Desafio de reordenar o foco dos investimentos
Além da complexidade do processo legislativo, há o desafio de reordenar o foco dos investimentos na política agrícola. Para o diretor-técnico da Apepa, há uma “incoerência evidente” na distribuição dos recursos destinados à gestão de riscos. Embora o PSR seja considerado mais eficiente que o Proagro — programa de compensação de perdas administrado pelo governo — o volume destinado ao seguro rural não chega a R$ 1 bilhão, enquanto o Proagro tem previsão de gastos próximos a R$ 6 bilhões. Estimativas da Confederação da Agricultura e Pecuária do Brasil indicam que cerca de R$ 4 bilhões seriam suficientes para que o seguro rural operasse plenamente no País.

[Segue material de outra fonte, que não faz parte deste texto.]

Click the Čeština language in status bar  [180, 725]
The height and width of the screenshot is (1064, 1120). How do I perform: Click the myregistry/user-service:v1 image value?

A aprovação do PL 2951/2024 é vista como passo indispensável para a consolidação de um arcabouço moderno e estável de gestão de riscos. Especialistas reforçam que a evolução das políticas agrícolas depende de integração entre base legal, tecnologia, ciência agronômica e análise rigorosa de riscos. “É preciso força e vontade política para que a proposta avance”, diz Schauff. Sem mudanças estruturais, o sistema continuará vulnerável e incapaz de acompanhar os desafios impostos pelo clima e pela complexidade do agronegócio brasileiro.